#### Supplied records:
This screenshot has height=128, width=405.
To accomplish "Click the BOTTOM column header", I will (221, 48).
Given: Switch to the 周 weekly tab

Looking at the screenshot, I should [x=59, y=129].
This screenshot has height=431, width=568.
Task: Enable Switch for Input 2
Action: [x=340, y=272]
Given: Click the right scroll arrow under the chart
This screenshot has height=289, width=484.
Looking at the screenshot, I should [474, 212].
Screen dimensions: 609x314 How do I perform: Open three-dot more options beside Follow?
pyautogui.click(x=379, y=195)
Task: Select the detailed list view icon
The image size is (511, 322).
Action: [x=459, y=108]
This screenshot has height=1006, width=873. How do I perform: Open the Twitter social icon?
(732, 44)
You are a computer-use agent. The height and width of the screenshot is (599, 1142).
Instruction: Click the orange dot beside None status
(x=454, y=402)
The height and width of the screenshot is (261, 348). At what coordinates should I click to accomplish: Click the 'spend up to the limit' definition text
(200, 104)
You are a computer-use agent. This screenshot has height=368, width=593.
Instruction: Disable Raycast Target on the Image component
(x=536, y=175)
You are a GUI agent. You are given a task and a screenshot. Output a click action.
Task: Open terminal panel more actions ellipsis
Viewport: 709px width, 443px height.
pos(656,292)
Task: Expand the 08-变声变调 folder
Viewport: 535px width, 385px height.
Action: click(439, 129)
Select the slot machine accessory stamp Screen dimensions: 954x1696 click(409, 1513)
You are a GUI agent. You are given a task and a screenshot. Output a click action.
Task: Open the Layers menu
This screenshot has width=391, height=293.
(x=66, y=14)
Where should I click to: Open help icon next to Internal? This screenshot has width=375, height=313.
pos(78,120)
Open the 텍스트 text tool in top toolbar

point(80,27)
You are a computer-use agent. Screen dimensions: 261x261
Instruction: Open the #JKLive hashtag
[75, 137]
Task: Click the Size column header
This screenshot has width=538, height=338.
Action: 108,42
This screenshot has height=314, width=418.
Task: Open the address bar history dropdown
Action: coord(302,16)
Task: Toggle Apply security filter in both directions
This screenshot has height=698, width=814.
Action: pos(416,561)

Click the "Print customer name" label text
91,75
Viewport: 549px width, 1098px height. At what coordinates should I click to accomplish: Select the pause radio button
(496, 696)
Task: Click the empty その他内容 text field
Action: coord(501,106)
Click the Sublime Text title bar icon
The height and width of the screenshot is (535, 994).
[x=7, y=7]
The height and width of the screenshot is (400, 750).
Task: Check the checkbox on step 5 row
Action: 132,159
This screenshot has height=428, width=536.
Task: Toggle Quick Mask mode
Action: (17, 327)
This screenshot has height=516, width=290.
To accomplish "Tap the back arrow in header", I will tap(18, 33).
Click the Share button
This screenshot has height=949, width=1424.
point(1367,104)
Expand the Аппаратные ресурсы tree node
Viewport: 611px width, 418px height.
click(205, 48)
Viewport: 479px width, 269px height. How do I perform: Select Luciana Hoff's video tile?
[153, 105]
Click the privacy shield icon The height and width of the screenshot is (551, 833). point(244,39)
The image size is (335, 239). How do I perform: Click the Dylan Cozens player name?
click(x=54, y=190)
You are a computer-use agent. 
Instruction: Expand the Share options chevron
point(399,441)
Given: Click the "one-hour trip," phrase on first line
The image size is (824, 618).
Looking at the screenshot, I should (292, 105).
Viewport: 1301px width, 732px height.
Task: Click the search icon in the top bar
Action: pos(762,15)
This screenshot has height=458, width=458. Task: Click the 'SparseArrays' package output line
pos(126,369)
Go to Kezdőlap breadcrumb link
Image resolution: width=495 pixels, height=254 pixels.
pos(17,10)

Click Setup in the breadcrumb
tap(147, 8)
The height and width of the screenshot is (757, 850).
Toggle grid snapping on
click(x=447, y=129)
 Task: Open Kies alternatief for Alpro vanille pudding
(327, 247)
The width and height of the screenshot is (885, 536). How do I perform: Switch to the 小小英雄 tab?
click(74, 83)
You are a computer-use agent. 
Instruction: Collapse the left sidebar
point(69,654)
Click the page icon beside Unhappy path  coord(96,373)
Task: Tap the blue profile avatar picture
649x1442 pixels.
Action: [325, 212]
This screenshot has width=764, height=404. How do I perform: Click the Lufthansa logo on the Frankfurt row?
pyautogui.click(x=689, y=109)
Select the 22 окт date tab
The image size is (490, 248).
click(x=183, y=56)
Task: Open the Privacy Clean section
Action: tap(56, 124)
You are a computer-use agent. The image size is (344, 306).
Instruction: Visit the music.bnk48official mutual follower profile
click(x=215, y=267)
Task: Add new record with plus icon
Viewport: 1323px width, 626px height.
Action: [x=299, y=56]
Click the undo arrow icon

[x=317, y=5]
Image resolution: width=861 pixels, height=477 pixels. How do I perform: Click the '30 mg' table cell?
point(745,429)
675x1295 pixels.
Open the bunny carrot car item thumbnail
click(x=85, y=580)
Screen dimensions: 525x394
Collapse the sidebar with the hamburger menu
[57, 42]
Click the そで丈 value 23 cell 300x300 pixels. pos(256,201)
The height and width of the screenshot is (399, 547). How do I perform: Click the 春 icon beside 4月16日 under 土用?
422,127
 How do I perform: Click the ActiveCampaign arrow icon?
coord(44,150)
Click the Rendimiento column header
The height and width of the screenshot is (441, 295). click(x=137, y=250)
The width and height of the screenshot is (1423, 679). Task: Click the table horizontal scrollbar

#### Brief:
Give back precisely the lines above that start at the line containing "This screenshot has height=698, width=814." and end at the line containing "This screenshot has height=516, width=290.", inclusive. No other lines belong in the output.

#### Response to the exercise:
This screenshot has height=698, width=814.
Action: pos(416,561)

Click the "Print customer name" label text
91,75
Viewport: 549px width, 1098px height. At what coordinates should I click to accomplish: Select the pause radio button
(496, 696)
Task: Click the empty その他内容 text field
Action: coord(501,106)
Click the Sublime Text title bar icon
The height and width of the screenshot is (535, 994).
[x=7, y=7]
The height and width of the screenshot is (400, 750).
Task: Check the checkbox on step 5 row
Action: 132,159
This screenshot has height=428, width=536.
Task: Toggle Quick Mask mode
Action: (17, 327)
This screenshot has height=516, width=290.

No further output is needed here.